- Set exercise -
Can you render every line of the entries below as a JSON list of strings, one string per line, with blank lines left out?

- Data shown -
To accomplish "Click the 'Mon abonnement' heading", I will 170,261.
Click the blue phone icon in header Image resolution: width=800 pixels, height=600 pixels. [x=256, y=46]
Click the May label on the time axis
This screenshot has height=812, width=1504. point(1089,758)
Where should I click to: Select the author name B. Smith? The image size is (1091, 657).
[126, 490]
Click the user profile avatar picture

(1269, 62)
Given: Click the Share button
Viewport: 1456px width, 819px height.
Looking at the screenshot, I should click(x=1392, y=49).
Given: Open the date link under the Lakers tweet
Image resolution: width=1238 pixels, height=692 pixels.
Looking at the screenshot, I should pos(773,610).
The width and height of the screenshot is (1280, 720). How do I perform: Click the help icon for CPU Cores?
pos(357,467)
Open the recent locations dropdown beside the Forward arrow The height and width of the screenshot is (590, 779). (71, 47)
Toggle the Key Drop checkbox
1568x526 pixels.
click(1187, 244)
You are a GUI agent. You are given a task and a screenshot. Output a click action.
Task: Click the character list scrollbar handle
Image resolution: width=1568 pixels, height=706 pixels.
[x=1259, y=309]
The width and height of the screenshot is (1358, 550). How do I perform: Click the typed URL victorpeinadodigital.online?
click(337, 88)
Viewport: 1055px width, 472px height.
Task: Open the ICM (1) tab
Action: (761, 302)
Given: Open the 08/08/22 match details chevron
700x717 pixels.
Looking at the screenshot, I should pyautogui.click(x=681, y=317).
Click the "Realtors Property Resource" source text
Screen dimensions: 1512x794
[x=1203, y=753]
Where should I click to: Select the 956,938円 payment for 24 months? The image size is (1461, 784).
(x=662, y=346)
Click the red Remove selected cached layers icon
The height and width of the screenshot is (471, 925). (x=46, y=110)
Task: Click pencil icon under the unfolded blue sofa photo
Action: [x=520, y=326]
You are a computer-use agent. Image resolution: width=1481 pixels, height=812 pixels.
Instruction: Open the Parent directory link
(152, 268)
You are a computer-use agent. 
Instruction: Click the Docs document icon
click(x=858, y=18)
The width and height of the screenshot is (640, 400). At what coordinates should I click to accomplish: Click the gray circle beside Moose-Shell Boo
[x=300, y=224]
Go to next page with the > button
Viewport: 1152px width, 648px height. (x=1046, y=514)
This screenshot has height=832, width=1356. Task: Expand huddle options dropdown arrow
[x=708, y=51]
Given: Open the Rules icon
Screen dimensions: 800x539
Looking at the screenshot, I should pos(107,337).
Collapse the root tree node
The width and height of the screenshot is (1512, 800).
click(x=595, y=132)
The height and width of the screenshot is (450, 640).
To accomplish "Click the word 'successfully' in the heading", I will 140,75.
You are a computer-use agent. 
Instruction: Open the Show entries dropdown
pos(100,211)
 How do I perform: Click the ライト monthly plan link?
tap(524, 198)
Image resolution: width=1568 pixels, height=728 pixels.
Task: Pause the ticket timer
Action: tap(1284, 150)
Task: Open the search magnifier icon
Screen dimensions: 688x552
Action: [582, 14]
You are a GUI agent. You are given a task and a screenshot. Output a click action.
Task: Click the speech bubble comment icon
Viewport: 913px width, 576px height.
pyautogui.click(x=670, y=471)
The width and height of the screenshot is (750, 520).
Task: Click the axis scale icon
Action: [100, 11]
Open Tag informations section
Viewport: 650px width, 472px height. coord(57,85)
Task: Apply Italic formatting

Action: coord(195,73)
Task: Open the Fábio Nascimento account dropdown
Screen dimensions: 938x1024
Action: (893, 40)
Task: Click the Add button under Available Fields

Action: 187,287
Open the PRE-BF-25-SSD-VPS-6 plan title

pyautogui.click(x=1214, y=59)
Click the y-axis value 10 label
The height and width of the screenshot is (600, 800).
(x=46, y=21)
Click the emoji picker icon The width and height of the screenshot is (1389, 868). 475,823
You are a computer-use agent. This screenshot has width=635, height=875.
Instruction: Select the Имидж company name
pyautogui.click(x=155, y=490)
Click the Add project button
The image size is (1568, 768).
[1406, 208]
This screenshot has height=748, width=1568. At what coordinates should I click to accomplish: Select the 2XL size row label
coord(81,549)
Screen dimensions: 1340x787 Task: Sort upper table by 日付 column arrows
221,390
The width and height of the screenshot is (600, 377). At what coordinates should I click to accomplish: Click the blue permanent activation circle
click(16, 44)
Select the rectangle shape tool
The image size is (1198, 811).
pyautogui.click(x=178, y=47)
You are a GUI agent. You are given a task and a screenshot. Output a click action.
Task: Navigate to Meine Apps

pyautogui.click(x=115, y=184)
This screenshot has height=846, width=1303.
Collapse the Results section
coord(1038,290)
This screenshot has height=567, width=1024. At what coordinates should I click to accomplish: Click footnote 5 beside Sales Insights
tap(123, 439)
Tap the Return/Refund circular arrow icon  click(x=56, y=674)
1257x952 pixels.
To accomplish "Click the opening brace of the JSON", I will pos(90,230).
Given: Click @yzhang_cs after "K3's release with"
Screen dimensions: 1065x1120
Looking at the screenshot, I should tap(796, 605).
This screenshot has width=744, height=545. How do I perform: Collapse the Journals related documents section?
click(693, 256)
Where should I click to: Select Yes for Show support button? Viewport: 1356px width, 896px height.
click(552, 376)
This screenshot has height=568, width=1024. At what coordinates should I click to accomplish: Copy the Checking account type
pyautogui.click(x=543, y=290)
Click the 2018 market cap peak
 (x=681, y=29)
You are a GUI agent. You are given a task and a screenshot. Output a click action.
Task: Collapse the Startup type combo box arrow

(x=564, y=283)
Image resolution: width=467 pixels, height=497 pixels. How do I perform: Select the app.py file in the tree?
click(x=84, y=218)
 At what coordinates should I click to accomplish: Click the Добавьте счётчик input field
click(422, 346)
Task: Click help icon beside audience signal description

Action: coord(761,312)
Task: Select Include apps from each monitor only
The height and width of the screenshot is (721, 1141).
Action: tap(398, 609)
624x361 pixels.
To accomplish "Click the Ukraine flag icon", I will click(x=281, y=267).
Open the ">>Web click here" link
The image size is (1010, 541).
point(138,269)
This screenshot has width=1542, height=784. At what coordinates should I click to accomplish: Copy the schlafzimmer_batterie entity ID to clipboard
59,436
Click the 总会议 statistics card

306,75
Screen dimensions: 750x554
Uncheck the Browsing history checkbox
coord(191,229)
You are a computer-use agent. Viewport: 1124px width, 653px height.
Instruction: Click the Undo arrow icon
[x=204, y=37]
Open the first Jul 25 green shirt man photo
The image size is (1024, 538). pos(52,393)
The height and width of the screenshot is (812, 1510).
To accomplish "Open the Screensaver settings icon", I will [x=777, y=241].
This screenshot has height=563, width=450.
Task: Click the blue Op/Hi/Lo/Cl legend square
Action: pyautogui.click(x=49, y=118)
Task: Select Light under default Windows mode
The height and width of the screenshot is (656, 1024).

- Problem solution -
[
  "To accomplish \"Click the 'Mon abonnement' heading\", I will 170,261.",
  "Click the blue phone icon in header Image resolution: width=800 pixels, height=600 pixels. [x=256, y=46]",
  "Click the May label on the time axis",
  "This screenshot has height=812, width=1504. point(1089,758)",
  "Where should I click to: Select the author name B. Smith? The image size is (1091, 657).",
  "[126, 490]",
  "Click the user profile avatar picture",
  "(1269, 62)",
  "Given: Click the Share button",
  "Viewport: 1456px width, 819px height.",
  "Looking at the screenshot, I should click(x=1392, y=49).",
  "Given: Open the date link under the Lakers tweet",
  "Image resolution: width=1238 pixels, height=692 pixels.",
  "Looking at the screenshot, I should pos(773,610).",
  "The width and height of the screenshot is (1280, 720). How do I perform: Click the help icon for CPU Cores?",
  "pos(357,467)",
  "Open the recent locations dropdown beside the Forward arrow The height and width of the screenshot is (590, 779). (71, 47)",
  "Toggle the Key Drop checkbox",
  "1568x526 pixels.",
  "click(1187, 244)",
  "You are a GUI agent. You are given a task and a screenshot. Output a click action.",
  "Task: Click the character list scrollbar handle",
  "Image resolution: width=1568 pixels, height=706 pixels.",
  "[x=1259, y=309]",
  "The width and height of the screenshot is (1358, 550). How do I perform: Click the typed URL victorpeinadodigital.online?",
  "click(337, 88)",
  "Viewport: 1055px width, 472px height.",
  "Task: Open the ICM (1) tab",
  "Action: (761, 302)",
  "Given: Open the 08/08/22 match details chevron",
  "700x717 pixels.",
  "Looking at the screenshot, I should pyautogui.click(x=681, y=317).",
  "Click the \"Realtors Property Resource\" source text",
  "Screen dimensions: 1512x794",
  "[x=1203, y=753]",
  "Where should I click to: Select the 956,938円 payment for 24 months? The image size is (1461, 784).",
  "(x=662, y=346)",
  "Click the red Remove selected cached layers icon",
  "The height and width of the screenshot is (471, 925). (x=46, y=110)",
  "Task: Click pencil icon under the unfolded blue sofa photo",
  "Action: [x=520, y=326]",
  "You are a computer-use agent. Image resolution: width=1481 pixels, height=812 pixels.",
  "Instruction: Open the Parent directory link",
  "(152, 268)",
  "You are a computer-use agent. ",
  "Instruction: Click the Docs document icon",
  "click(x=858, y=18)",
  "The width and height of the screenshot is (640, 400). At what coordinates should I click to accomplish: Click the gray circle beside Moose-Shell Boo",
  "[x=300, y=224]",
  "Go to next page with the > button",
  "Viewport: 1152px width, 648px height. (x=1046, y=514)",
  "This screenshot has height=832, width=1356. Task: Expand huddle options dropdown arrow",
  "[x=708, y=51]",
  "Given: Open the Rules icon",
  "Screen dimensions: 800x539",
  "Looking at the screenshot, I should pos(107,337).",
  "Collapse the root tree node",
  "The width and height of the screenshot is (1512, 800).",
  "click(x=595, y=132)",
  "The height and width of the screenshot is (450, 640).",
  "To accomplish \"Click the word 'successfully' in the heading\", I will 140,75.",
  "You are a computer-use agent. ",
  "Instruction: Open the Show entries dropdown",
  "pos(100,211)",
  " How do I perform: Click the ライト monthly plan link?",
  "tap(524, 198)",
  "Image resolution: width=1568 pixels, height=728 pixels.",
  "Task: Pause the ticket timer",
  "Action: tap(1284, 150)",
  "Task: Open the search magnifier icon",
  "Screen dimensions: 688x552",
  "Action: [582, 14]",
  "You are a GUI agent. You are given a task and a screenshot. Output a click action.",
  "Task: Click the speech bubble comment icon",
  "Viewport: 913px width, 576px height.",
  "pyautogui.click(x=670, y=471)",
  "The width and height of the screenshot is (750, 520).",
  "Task: Click the axis scale icon",
  "Action: [100, 11]",
  "Open Tag informations section",
  "Viewport: 650px width, 472px height. coord(57,85)",
  "Task: Apply Italic formatting",
  "Action: coord(195,73)",
  "Task: Open the Fábio Nascimento account dropdown",
  "Screen dimensions: 938x1024",
  "Action: (893, 40)",
  "Task: Click the Add button under Available Fields",
  "Action: 187,287",
  "Open the PRE-BF-25-SSD-VPS-6 plan title",
  "pyautogui.click(x=1214, y=59)",
  "Click the y-axis value 10 label",
  "The height and width of the screenshot is (600, 800).",
  "(x=46, y=21)",
  "Click the emoji picker icon The width and height of the screenshot is (1389, 868). 475,823",
  "You are a computer-use agent. This screenshot has width=635, height=875.",
  "Instruction: Select the Имидж company name",
  "pyautogui.click(x=155, y=490)",
  "Click the Add project button",
  "The image size is (1568, 768).",
  "[1406, 208]",
  "This screenshot has height=748, width=1568. At what coordinates should I click to accomplish: Select the 2XL size row label",
  "coord(81,549)",
  "Screen dimensions: 1340x787 Task: Sort upper table by 日付 column arrows",
  "221,390",
  "The width and height of the screenshot is (600, 377). At what coordinates should I click to accomplish: Click the blue permanent activation circle",
  "click(16, 44)",
  "Select the rectangle shape tool",
  "The image size is (1198, 811).",
  "pyautogui.click(x=178, y=47)",
  "You are a GUI agent. You are given a task and a screenshot. Output a click action.",
  "Task: Navigate to Meine Apps",
  "pyautogui.click(x=115, y=184)",
  "This screenshot has height=846, width=1303.",
  "Collapse the Results section",
  "coord(1038,290)",
  "This screenshot has height=567, width=1024. At what coordinates should I click to accomplish: Click footnote 5 beside Sales Insights",
  "tap(123, 439)",
  "Tap the Return/Refund circular arrow icon  click(x=56, y=674)",
  "1257x952 pixels.",
  "To accomplish \"Click the opening brace of the JSON\", I will pos(90,230).",
  "Given: Click @yzhang_cs after \"K3's release with\"",
  "Screen dimensions: 1065x1120",
  "Looking at the screenshot, I should tap(796, 605).",
  "This screenshot has width=744, height=545. How do I perform: Collapse the Journals related documents section?",
  "click(693, 256)",
  "Where should I click to: Select Yes for Show support button? Viewport: 1356px width, 896px height.",
  "click(552, 376)",
  "This screenshot has height=568, width=1024. At what coordinates should I click to accomplish: Copy the Checking account type",
  "pyautogui.click(x=543, y=290)",
  "Click the 2018 market cap peak",
  " (x=681, y=29)",
  "You are a GUI agent. You are given a task and a screenshot. Output a click action.",
  "Task: Collapse the Startup type combo box arrow",
  "(x=564, y=283)",
  "Image resolution: width=467 pixels, height=497 pixels. How do I perform: Select the app.py file in the tree?",
  "click(x=84, y=218)",
  " At what coordinates should I click to accomplish: Click the Добавьте счётчик input field",
  "click(422, 346)",
  "Task: Click help icon beside audience signal description",
  "Action: coord(761,312)",
  "Task: Select Include apps from each monitor only",
  "The height and width of the screenshot is (721, 1141).",
  "Action: tap(398, 609)",
  "624x361 pixels.",
  "To accomplish \"Click the Ukraine flag icon\", I will click(x=281, y=267).",
  "Open the \">>Web click here\" link",
  "The image size is (1010, 541).",
  "point(138,269)",
  "This screenshot has width=1542, height=784. At what coordinates should I click to accomplish: Copy the schlafzimmer_batterie entity ID to clipboard",
  "59,436",
  "Click the 总会议 statistics card",
  "306,75",
  "Screen dimensions: 750x554",
  "Uncheck the Browsing history checkbox",
  "coord(191,229)",
  "You are a computer-use agent. Viewport: 1124px width, 653px height.",
  "Instruction: Click the Undo arrow icon",
  "[x=204, y=37]",
  "Open the first Jul 25 green shirt man photo",
  "The image size is (1024, 538). pos(52,393)",
  "The height and width of the screenshot is (812, 1510).",
  "To accomplish \"Open the Screensaver settings icon\", I will [x=777, y=241].",
  "This screenshot has height=563, width=450.",
  "Task: Click the blue Op/Hi/Lo/Cl legend square",
  "Action: pyautogui.click(x=49, y=118)",
  "Task: Select Light under default Windows mode",
  "The height and width of the screenshot is (656, 1024)."
]